=== RECORDS SUPPLIED ===

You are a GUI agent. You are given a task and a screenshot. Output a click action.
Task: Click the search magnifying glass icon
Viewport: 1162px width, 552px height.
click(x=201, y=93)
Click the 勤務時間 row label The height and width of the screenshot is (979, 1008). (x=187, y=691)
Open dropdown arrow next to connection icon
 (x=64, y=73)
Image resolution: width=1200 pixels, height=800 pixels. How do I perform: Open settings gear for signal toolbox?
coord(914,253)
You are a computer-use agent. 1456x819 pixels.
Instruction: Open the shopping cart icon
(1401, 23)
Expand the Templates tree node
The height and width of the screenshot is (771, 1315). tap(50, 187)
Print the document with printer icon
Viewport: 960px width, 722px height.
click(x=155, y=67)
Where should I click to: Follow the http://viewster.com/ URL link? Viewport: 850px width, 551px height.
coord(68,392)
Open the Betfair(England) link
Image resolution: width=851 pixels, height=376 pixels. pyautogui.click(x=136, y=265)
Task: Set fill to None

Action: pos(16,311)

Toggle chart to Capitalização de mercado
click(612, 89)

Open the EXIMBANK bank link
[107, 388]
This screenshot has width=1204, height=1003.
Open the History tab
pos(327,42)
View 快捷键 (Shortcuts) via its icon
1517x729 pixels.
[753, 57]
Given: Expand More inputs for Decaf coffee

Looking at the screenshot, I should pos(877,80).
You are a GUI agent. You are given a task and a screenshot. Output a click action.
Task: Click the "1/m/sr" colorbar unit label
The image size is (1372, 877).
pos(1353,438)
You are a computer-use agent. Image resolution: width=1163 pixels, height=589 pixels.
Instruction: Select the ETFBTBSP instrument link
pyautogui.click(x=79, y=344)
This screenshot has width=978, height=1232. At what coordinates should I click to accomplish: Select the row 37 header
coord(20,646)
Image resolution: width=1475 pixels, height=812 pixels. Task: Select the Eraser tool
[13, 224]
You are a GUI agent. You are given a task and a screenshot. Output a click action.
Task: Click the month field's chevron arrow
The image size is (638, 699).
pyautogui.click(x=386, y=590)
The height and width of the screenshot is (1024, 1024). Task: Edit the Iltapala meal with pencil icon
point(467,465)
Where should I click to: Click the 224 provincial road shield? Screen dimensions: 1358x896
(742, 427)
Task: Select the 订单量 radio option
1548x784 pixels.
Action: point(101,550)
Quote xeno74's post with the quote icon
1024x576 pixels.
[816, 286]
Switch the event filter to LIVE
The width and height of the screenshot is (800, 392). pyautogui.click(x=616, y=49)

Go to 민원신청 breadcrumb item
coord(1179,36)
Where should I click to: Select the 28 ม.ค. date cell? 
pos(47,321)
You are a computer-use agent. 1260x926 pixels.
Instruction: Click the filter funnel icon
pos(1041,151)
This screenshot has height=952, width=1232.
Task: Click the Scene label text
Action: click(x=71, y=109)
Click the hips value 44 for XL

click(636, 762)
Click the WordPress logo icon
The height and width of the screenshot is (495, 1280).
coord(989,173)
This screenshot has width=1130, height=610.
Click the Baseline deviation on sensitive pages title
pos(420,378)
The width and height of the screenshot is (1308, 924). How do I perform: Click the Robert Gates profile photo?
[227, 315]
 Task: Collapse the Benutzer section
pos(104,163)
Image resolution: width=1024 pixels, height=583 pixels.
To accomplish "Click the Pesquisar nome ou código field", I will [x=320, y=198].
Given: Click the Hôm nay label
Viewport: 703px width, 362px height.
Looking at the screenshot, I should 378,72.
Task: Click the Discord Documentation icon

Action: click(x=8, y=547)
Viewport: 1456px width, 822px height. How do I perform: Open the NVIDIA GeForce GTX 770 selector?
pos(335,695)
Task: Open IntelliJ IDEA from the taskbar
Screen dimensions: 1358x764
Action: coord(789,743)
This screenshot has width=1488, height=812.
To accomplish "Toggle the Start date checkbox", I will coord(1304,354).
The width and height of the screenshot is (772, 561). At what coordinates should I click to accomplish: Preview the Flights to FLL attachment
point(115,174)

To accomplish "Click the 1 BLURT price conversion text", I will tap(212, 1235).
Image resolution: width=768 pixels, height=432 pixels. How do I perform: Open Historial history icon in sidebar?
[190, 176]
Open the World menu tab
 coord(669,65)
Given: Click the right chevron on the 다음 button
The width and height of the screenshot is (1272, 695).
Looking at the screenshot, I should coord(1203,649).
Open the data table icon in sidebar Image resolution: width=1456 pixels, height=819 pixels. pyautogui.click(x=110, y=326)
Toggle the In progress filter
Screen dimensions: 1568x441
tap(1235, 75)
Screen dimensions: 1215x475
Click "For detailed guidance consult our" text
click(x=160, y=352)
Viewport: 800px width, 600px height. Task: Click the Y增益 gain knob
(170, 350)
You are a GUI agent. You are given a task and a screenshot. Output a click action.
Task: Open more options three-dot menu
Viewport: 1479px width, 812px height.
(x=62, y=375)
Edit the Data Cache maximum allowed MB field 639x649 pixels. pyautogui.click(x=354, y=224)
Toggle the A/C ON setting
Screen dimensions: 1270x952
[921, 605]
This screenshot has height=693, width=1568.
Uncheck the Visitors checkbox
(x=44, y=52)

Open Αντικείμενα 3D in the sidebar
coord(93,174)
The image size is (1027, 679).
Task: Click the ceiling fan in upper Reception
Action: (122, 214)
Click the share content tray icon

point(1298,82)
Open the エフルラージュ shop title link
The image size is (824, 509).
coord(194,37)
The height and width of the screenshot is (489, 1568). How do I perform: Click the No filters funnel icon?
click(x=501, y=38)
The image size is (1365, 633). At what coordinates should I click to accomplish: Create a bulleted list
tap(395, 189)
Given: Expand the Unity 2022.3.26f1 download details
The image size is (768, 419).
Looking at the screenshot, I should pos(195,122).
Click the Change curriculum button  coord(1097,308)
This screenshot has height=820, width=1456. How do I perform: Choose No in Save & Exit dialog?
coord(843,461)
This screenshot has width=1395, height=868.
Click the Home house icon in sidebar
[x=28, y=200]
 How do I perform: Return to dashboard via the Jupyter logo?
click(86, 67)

===

SET EXERCISE.
Copy the stretch of items from the line containing "will tap(212, 1235)." through the line containing "(x=44, y=52)", swapping every "Toggle" for "Switch" and leaving everything else the same.

WRITTEN SOLUTION.
To accomplish "Click the 1 BLURT price conversion text", I will tap(212, 1235).
Image resolution: width=768 pixels, height=432 pixels. How do I perform: Open Historial history icon in sidebar?
[190, 176]
Open the World menu tab
 coord(669,65)
Given: Click the right chevron on the 다음 button
The width and height of the screenshot is (1272, 695).
Looking at the screenshot, I should coord(1203,649).
Open the data table icon in sidebar Image resolution: width=1456 pixels, height=819 pixels. pyautogui.click(x=110, y=326)
Switch the In progress filter
Screen dimensions: 1568x441
tap(1235, 75)
Screen dimensions: 1215x475
Click "For detailed guidance consult our" text
click(x=160, y=352)
Viewport: 800px width, 600px height. Task: Click the Y增益 gain knob
(170, 350)
You are a GUI agent. You are given a task and a screenshot. Output a click action.
Task: Open more options three-dot menu
Viewport: 1479px width, 812px height.
(x=62, y=375)
Edit the Data Cache maximum allowed MB field 639x649 pixels. pyautogui.click(x=354, y=224)
Switch the A/C ON setting
Screen dimensions: 1270x952
[921, 605]
This screenshot has height=693, width=1568.
Uncheck the Visitors checkbox
(x=44, y=52)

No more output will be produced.